_WHAT THIS TASK INVOLVES:_
Once you have read the listing, write it all out exactly.

* * * *

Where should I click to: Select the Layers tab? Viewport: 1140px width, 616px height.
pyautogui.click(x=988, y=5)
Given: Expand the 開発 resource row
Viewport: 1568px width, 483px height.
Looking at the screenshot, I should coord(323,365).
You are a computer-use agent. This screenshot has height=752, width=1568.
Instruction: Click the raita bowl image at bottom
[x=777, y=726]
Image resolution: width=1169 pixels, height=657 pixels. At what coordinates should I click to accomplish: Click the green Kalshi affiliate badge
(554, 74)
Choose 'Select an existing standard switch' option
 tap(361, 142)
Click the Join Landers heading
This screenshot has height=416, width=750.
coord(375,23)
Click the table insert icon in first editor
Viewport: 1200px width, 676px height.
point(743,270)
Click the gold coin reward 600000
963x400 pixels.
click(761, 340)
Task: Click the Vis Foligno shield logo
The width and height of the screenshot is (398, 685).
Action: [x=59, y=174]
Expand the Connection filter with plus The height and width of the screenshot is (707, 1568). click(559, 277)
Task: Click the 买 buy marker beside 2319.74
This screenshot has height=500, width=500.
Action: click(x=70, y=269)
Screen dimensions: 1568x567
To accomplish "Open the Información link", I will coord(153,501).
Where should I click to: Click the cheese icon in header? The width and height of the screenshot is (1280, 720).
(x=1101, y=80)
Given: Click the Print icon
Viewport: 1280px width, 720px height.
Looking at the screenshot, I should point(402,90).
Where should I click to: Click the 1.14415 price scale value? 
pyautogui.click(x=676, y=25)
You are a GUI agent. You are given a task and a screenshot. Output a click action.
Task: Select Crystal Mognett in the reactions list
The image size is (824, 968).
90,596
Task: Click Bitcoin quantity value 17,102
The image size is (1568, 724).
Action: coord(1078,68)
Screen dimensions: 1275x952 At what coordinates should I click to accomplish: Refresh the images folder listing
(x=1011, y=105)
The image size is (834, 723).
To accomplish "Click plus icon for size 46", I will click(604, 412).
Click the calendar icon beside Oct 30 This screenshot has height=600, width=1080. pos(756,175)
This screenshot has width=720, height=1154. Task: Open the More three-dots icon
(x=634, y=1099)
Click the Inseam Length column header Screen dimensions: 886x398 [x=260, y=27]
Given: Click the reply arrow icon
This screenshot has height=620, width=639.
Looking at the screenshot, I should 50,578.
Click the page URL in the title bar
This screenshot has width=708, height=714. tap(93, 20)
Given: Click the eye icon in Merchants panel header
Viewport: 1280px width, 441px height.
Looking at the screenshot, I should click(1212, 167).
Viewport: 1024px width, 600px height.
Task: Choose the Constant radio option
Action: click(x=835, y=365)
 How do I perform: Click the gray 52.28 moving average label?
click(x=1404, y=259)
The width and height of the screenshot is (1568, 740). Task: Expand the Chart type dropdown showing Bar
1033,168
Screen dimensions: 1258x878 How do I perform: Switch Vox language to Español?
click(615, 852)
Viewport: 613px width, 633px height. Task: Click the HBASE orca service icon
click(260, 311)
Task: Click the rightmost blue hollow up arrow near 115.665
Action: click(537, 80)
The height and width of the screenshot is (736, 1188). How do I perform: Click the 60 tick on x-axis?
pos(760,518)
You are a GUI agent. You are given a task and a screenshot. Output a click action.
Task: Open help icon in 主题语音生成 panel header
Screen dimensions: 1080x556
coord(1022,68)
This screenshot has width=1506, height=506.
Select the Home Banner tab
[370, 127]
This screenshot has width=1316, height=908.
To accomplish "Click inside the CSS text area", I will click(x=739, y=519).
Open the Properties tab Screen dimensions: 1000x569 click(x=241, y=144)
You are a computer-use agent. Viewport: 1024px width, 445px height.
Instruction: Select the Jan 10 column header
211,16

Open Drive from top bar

* * * *

_YOUR RESPONSE:_
Where should I click to: Select the Layers tab? Viewport: 1140px width, 616px height.
pyautogui.click(x=988, y=5)
Given: Expand the 開発 resource row
Viewport: 1568px width, 483px height.
Looking at the screenshot, I should coord(323,365).
You are a computer-use agent. This screenshot has height=752, width=1568.
Instruction: Click the raita bowl image at bottom
[x=777, y=726]
Image resolution: width=1169 pixels, height=657 pixels. At what coordinates should I click to accomplish: Click the green Kalshi affiliate badge
(554, 74)
Choose 'Select an existing standard switch' option
 tap(361, 142)
Click the Join Landers heading
This screenshot has height=416, width=750.
coord(375,23)
Click the table insert icon in first editor
Viewport: 1200px width, 676px height.
point(743,270)
Click the gold coin reward 600000
963x400 pixels.
click(761, 340)
Task: Click the Vis Foligno shield logo
The width and height of the screenshot is (398, 685).
Action: [x=59, y=174]
Expand the Connection filter with plus The height and width of the screenshot is (707, 1568). click(559, 277)
Task: Click the 买 buy marker beside 2319.74
This screenshot has height=500, width=500.
Action: click(x=70, y=269)
Screen dimensions: 1568x567
To accomplish "Open the Información link", I will coord(153,501).
Where should I click to: Click the cheese icon in header? The width and height of the screenshot is (1280, 720).
(x=1101, y=80)
Given: Click the Print icon
Viewport: 1280px width, 720px height.
Looking at the screenshot, I should point(402,90).
Where should I click to: Click the 1.14415 price scale value? 
pyautogui.click(x=676, y=25)
You are a GUI agent. You are given a task and a screenshot. Output a click action.
Task: Select Crystal Mognett in the reactions list
The image size is (824, 968).
90,596
Task: Click Bitcoin quantity value 17,102
The image size is (1568, 724).
Action: coord(1078,68)
Screen dimensions: 1275x952 At what coordinates should I click to accomplish: Refresh the images folder listing
(x=1011, y=105)
The image size is (834, 723).
To accomplish "Click plus icon for size 46", I will click(604, 412).
Click the calendar icon beside Oct 30 This screenshot has height=600, width=1080. pos(756,175)
This screenshot has width=720, height=1154. Task: Open the More three-dots icon
(x=634, y=1099)
Click the Inseam Length column header Screen dimensions: 886x398 [x=260, y=27]
Given: Click the reply arrow icon
This screenshot has height=620, width=639.
Looking at the screenshot, I should 50,578.
Click the page URL in the title bar
This screenshot has width=708, height=714. tap(93, 20)
Given: Click the eye icon in Merchants panel header
Viewport: 1280px width, 441px height.
Looking at the screenshot, I should click(1212, 167).
Viewport: 1024px width, 600px height.
Task: Choose the Constant radio option
Action: click(x=835, y=365)
 How do I perform: Click the gray 52.28 moving average label?
click(x=1404, y=259)
The width and height of the screenshot is (1568, 740). Task: Expand the Chart type dropdown showing Bar
1033,168
Screen dimensions: 1258x878 How do I perform: Switch Vox language to Español?
click(615, 852)
Viewport: 613px width, 633px height. Task: Click the HBASE orca service icon
click(260, 311)
Task: Click the rightmost blue hollow up arrow near 115.665
Action: click(537, 80)
The height and width of the screenshot is (736, 1188). How do I perform: Click the 60 tick on x-axis?
pos(760,518)
You are a GUI agent. You are given a task and a screenshot. Output a click action.
Task: Open help icon in 主题语音生成 panel header
Screen dimensions: 1080x556
coord(1022,68)
This screenshot has width=1506, height=506.
Select the Home Banner tab
[370, 127]
This screenshot has width=1316, height=908.
To accomplish "Click inside the CSS text area", I will click(x=739, y=519).
Open the Properties tab Screen dimensions: 1000x569 click(x=241, y=144)
You are a computer-use agent. Viewport: 1024px width, 445px height.
Instruction: Select the Jan 10 column header
211,16

Open Drive from top bar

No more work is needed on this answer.